▶ WORK TASK
Write out exactly the lines from the one containing "At what coordinates" through the last line of the records below, including both.

++++

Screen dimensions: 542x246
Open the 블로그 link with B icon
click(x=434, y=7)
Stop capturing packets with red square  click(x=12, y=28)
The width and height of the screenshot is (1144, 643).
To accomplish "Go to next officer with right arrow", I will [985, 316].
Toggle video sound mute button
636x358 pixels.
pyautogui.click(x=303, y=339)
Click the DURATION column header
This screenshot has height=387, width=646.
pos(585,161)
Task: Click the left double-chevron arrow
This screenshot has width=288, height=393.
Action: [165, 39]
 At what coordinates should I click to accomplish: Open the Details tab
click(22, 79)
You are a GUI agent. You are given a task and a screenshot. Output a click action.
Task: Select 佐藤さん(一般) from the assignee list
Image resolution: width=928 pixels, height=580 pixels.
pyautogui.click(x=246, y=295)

++++

▶ RESPONSE AREA
 At what coordinates should I click to accomplish: Open the Details tab
click(22, 79)
You are a GUI agent. You are given a task and a screenshot. Output a click action.
Task: Select 佐藤さん(一般) from the assignee list
Image resolution: width=928 pixels, height=580 pixels.
pyautogui.click(x=246, y=295)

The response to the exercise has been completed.